### EXERCISE AIM:
Filter the records, keeping every line that has the string "button".

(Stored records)

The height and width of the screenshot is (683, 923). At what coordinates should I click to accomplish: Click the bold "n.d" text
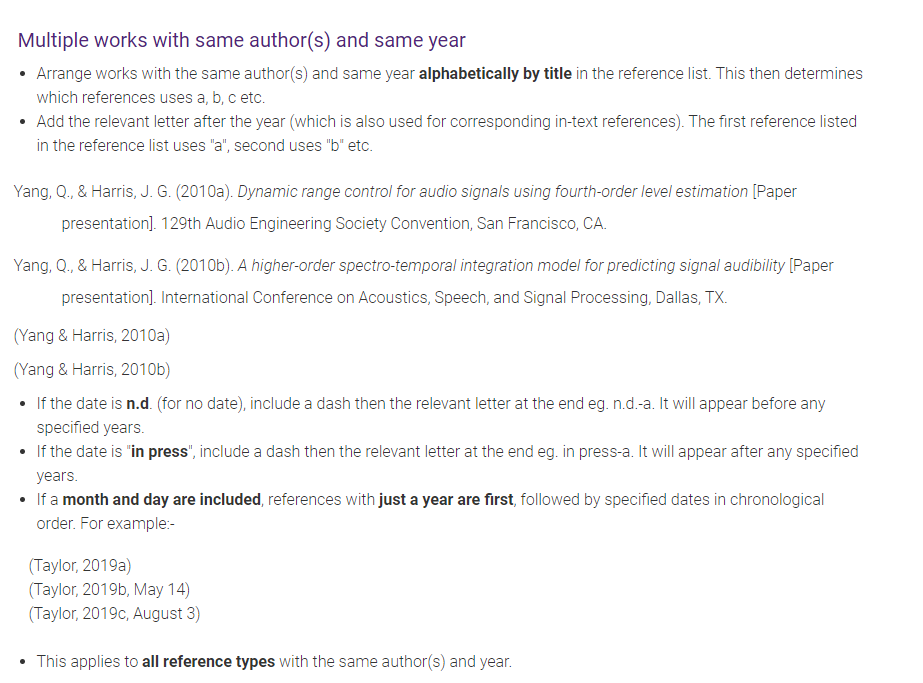[137, 404]
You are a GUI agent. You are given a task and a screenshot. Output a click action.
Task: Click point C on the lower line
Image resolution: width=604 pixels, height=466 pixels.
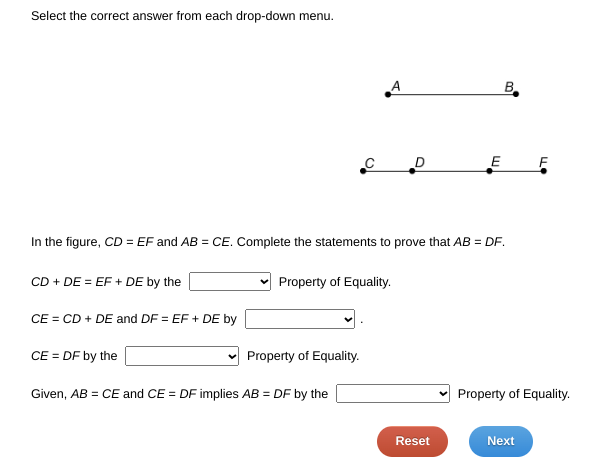pos(363,171)
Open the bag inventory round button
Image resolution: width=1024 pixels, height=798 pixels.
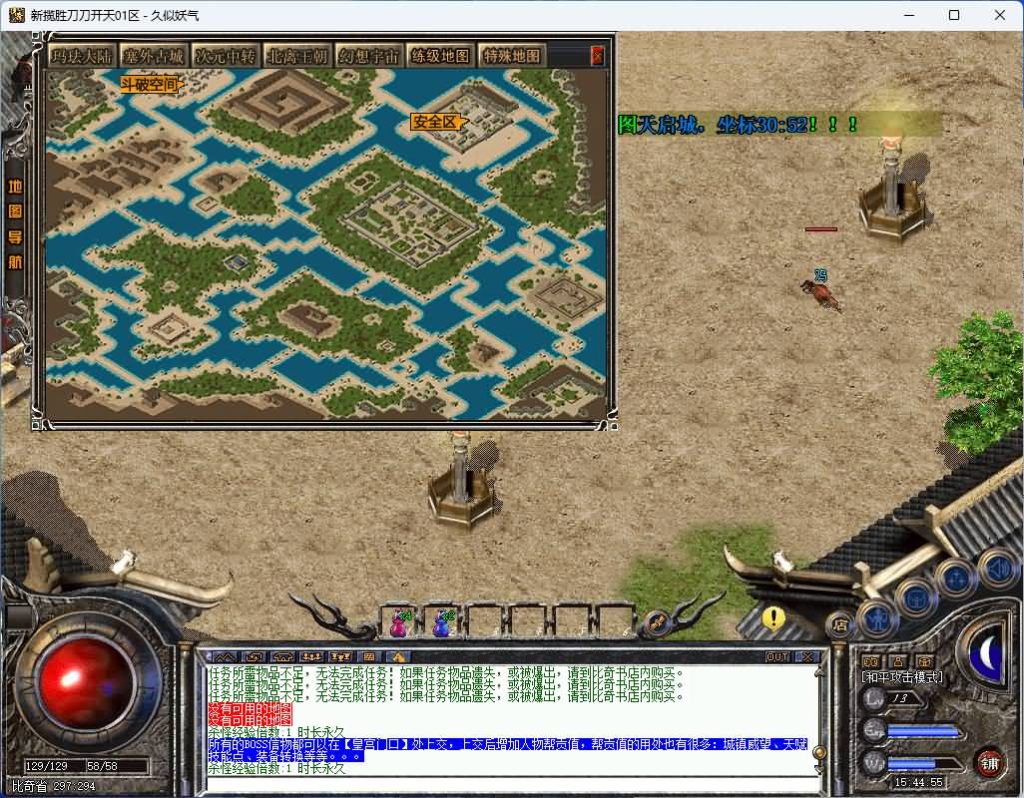[x=915, y=597]
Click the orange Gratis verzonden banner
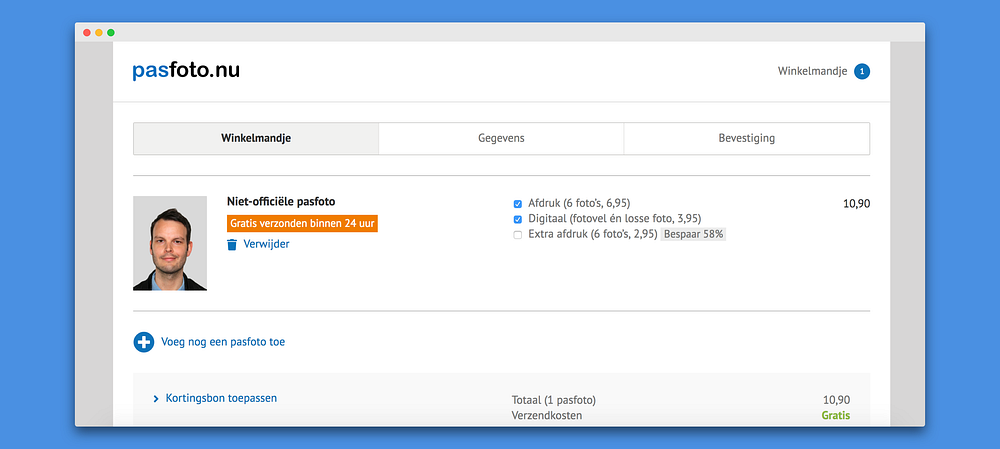The width and height of the screenshot is (1000, 449). pos(302,223)
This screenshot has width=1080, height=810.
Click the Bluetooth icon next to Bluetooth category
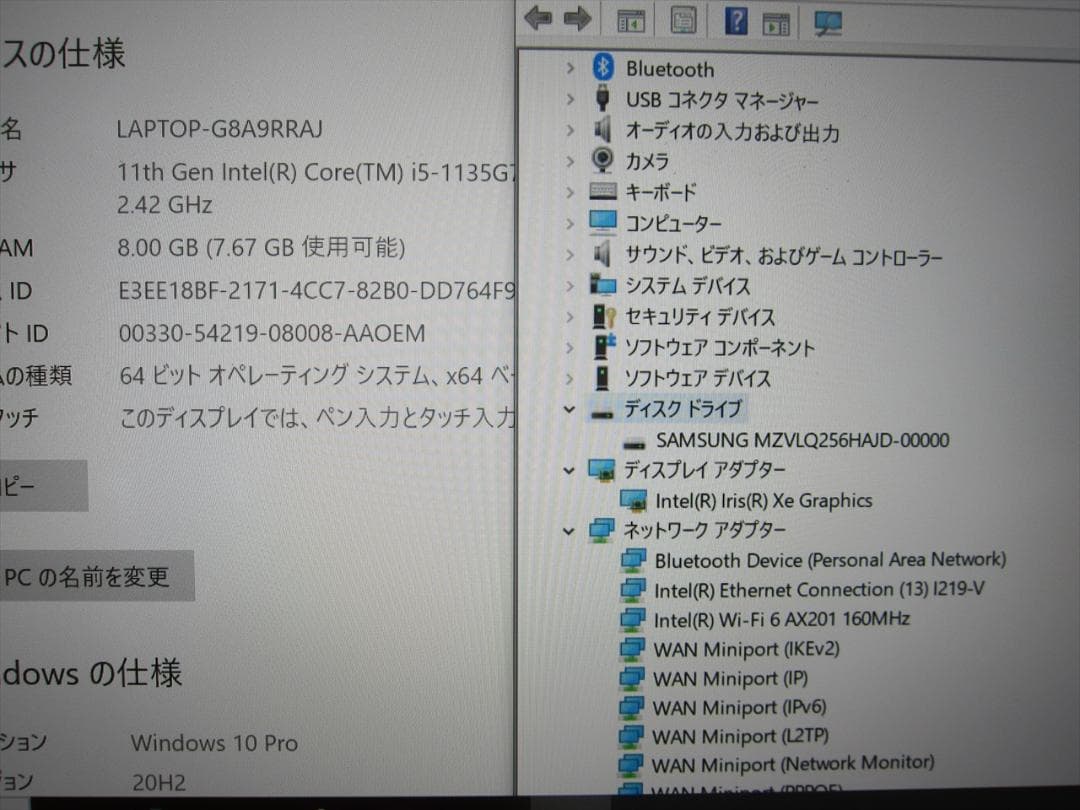point(604,69)
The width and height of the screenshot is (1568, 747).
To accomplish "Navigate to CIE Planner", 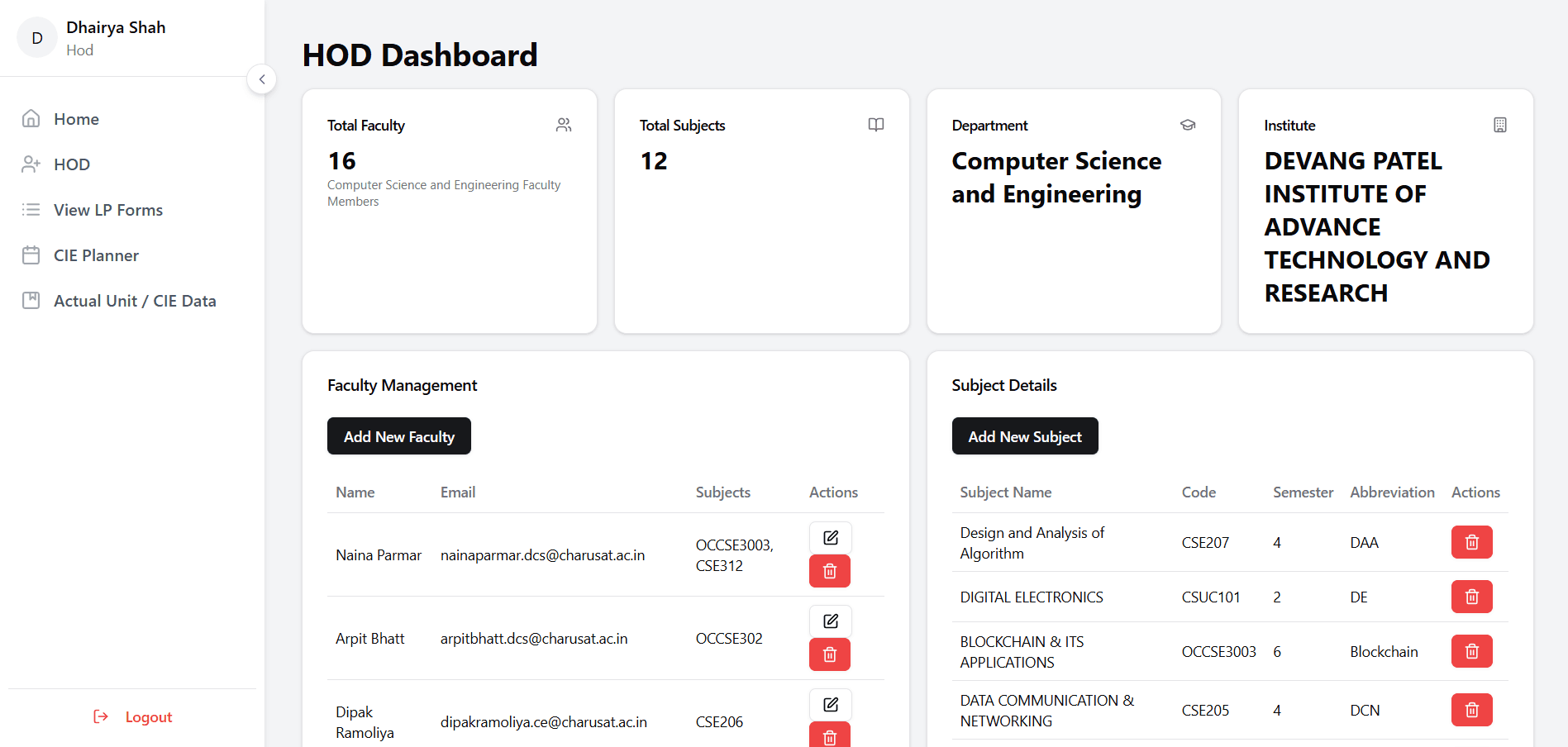I will pos(96,255).
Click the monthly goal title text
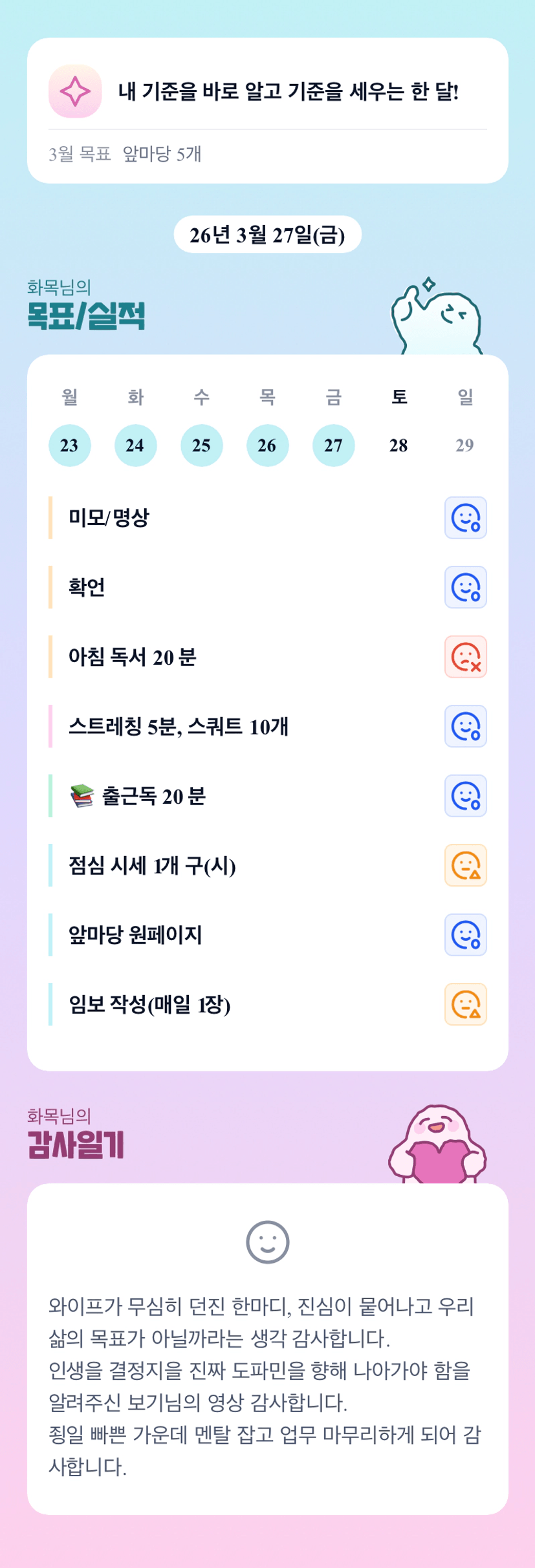Screen dimensions: 535x1568 coord(289,91)
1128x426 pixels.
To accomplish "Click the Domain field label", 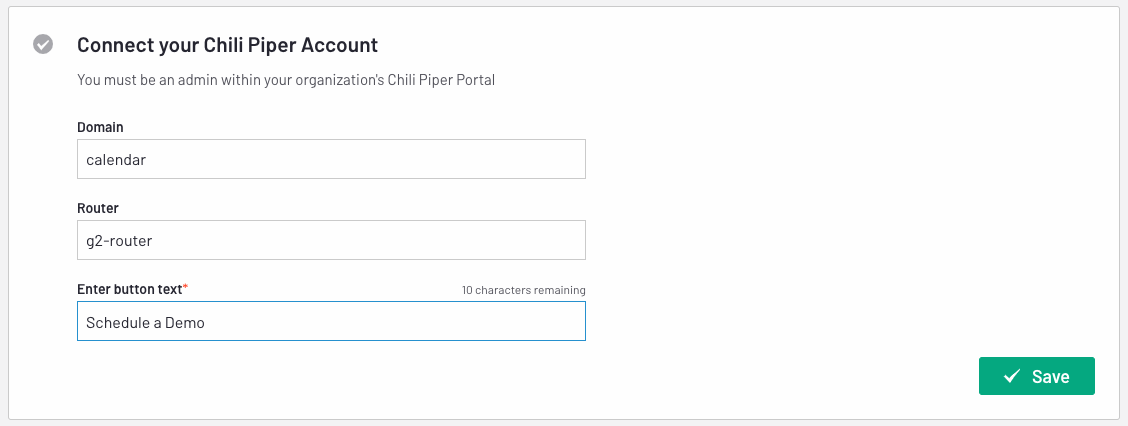I will click(x=100, y=127).
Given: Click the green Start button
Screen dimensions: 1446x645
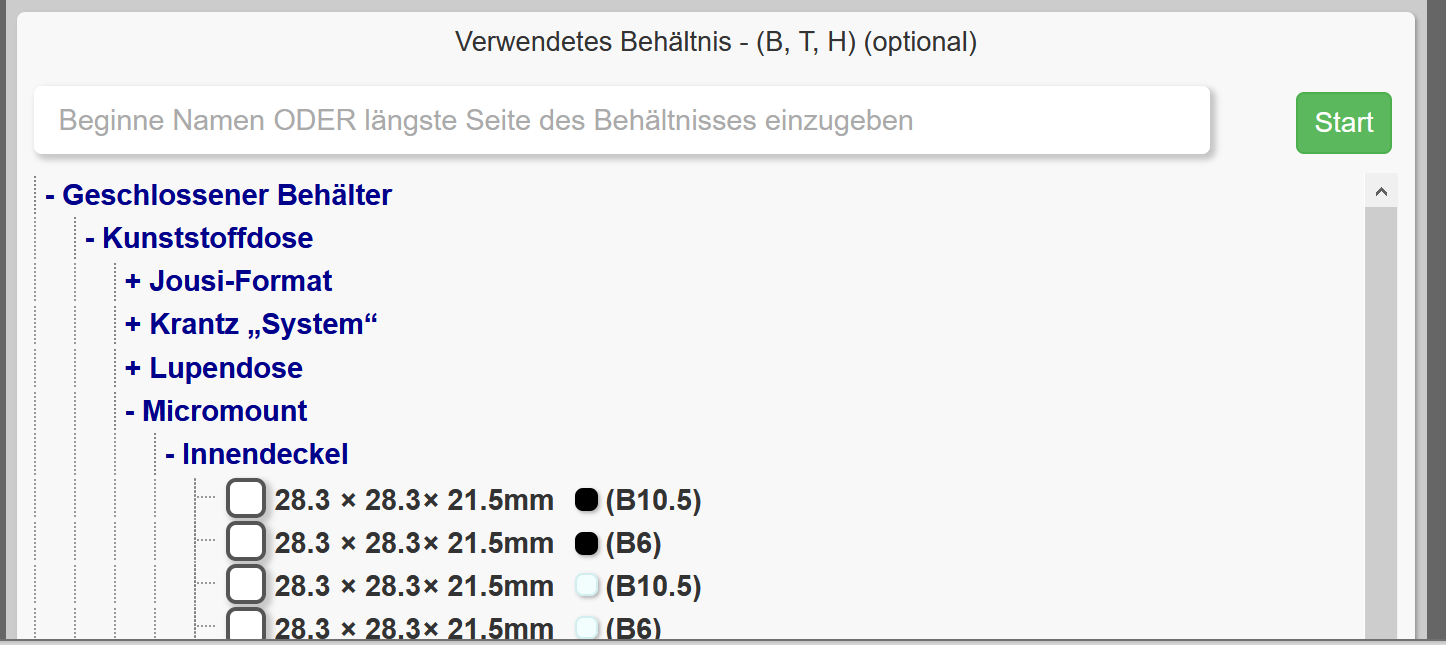Looking at the screenshot, I should click(1343, 123).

### SOLUTION FOR THIS PROBLEM:
Open the bag inventory round button
Given: Click the green Start button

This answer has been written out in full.